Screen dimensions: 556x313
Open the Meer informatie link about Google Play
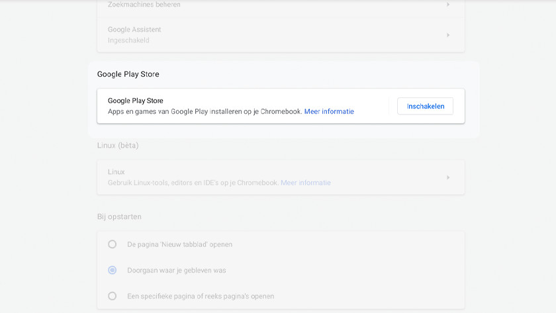click(x=329, y=112)
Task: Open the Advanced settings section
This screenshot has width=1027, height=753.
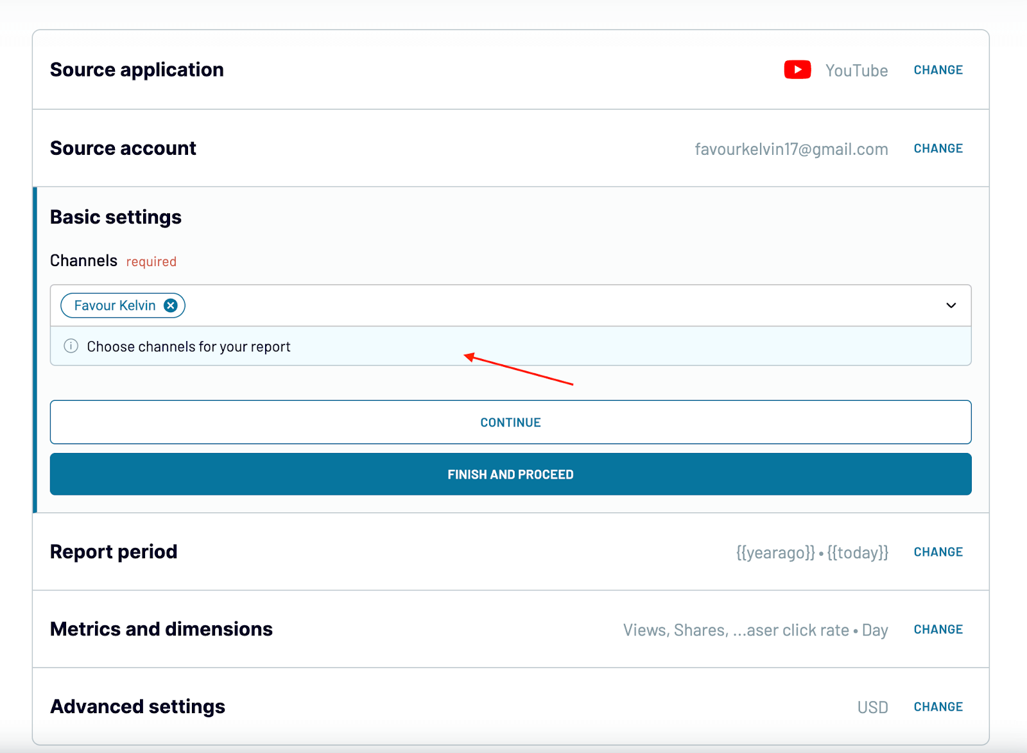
· · ·
**Aim of the exercise**
Print each entry exactly, leaving pictures out.

**Output for this exercise**
Screen dimensions: 556x313
Open the Meer informatie link about Google Play
click(x=329, y=112)
Task: Open the Advanced settings section
This screenshot has width=1027, height=753.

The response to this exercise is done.